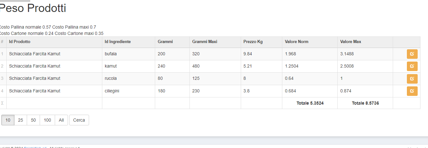Show All rows in table
The width and height of the screenshot is (428, 148).
(x=61, y=120)
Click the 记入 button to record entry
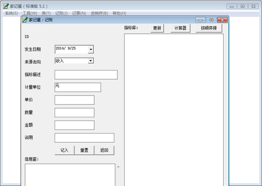 (x=64, y=150)
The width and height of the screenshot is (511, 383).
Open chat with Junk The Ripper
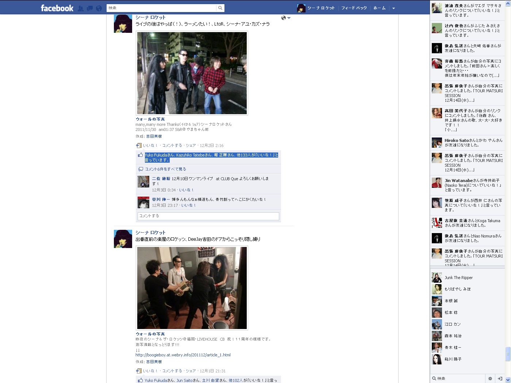[458, 278]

• • • •

▸ Your objective: Each line from the one containing "The width and height of the screenshot is (511, 383)." through the last line above should be retyped exactly, and no other line. Any picture is to be left out.

▸ Reply:
The width and height of the screenshot is (511, 383).
Open chat with Junk The Ripper
[458, 278]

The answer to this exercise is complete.